The guidebook says: divine feminine, prolific, creativity, fertility, motherhood, abundance, unconditional love, unification of mind, body, spirit. A lot of the same territory. But I got there through the image, and I connected it to the cards around it. The guidebook can’t do that.

Next: the Lovers in reverse, in the Light Seers Tarot. I usually read the Lovers as being about self-love. But looking at it reversed, I was seeing two people who are normally very close, very intimate, very passionate. Reversed, that energy shifts. Dispassionate. Not passionate about what you’re working with.

The guidebook says: a break in communication, disharmony, codependency, giving away power. It doesn’t mention dispassionate.
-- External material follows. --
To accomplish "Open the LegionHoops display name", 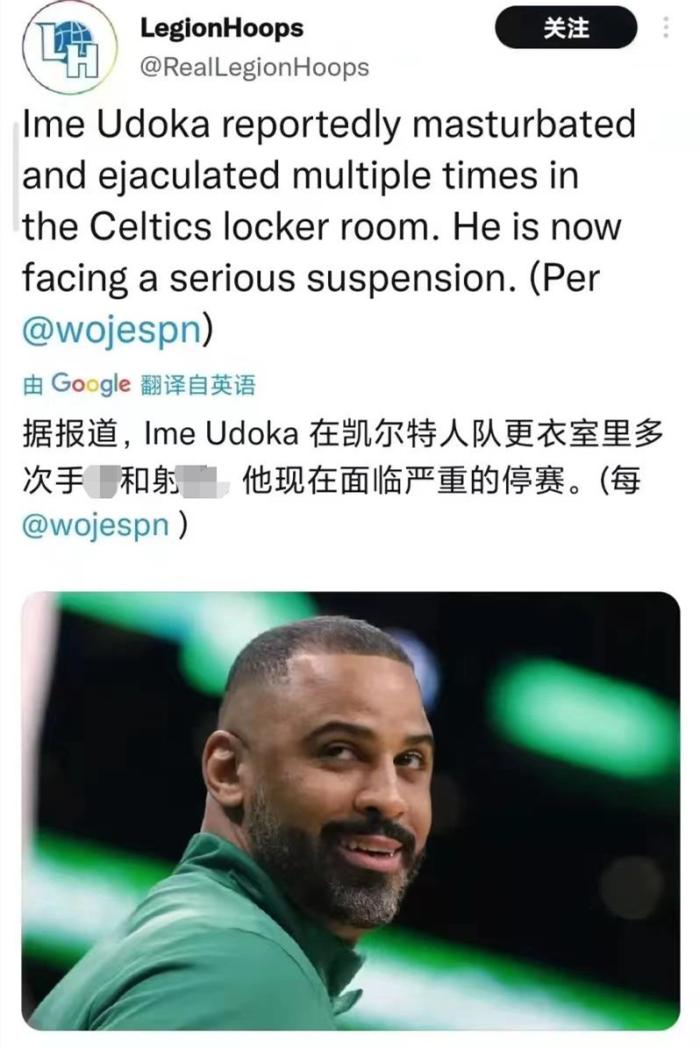I will tap(221, 28).
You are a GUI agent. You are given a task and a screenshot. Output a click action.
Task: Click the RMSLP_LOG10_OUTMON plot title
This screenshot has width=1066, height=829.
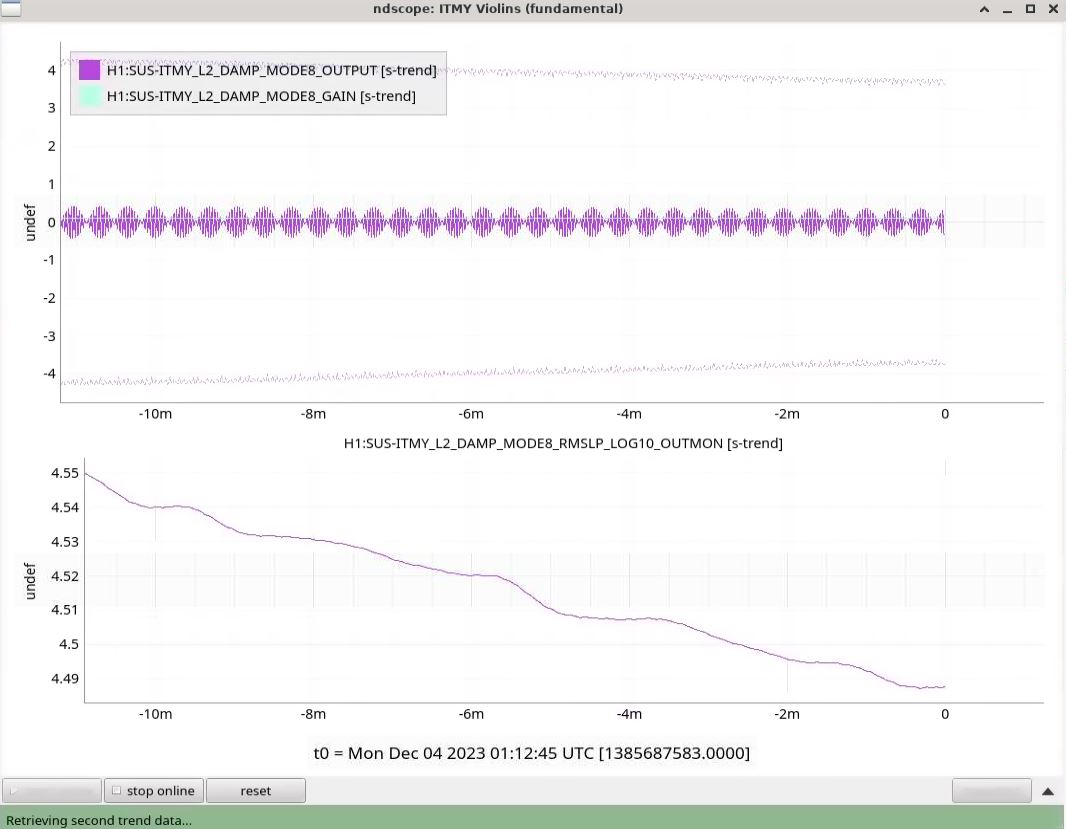[562, 443]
That came from the image, and from connecting it to the Empress.

Third: the Ten of Pentacles in reverse. Typically I’d read this as instability in the home or work, a loss of legacy. The image shows a family, abundance, a dog. Reversed: unstable. Connecting all three together, your dispassion in what you’re nurturing will cause instability and a breakdown in the family.

For what it’s worth, I don’t read tarot for predictions. You might, and that’s fine. I might talk more about that in a future week. But regardless, the point stands: the guidebook would never have got me there.

The Problem With Too Much Information

That’s the thing the guidebook gives you that’s almost too much. It gives you so many options that it gives you the ability to consciously edit the answer you want, rather than letting the cards speak and trusting what you’re seeing right now.

There are also certain cards where I have stories I love to tell. And I fucking love telling those stories. But sometimes I tell them when they’re not relevant. I know immediately when it happens, because the client doesn’t connect. They might laugh politely, it gets a bit awkward, and I have to backtrack. Meanwhile there’s been something right there in the card the whole time, and I’ve been ignoring it because I wanted to share the impressive version.

The Challenge

Next time you do a reading, try avoiding the guidebook completely. See what your intuition says. It might not be the same as what you said last time. You might look up the meaning afterwards and think, fucking hell, that’s completely different to what the book says. But if it resonated with the person, that’s what matters.

I can’t think of a time where I’ve trusted my intuition on a card and been wrong. I can think of plenty of times where I’ve gone to the book, or lazily said what I always say for a particular card, and that’s the reading that hasn’t landed.

The guidebook got you here. Put it down and read.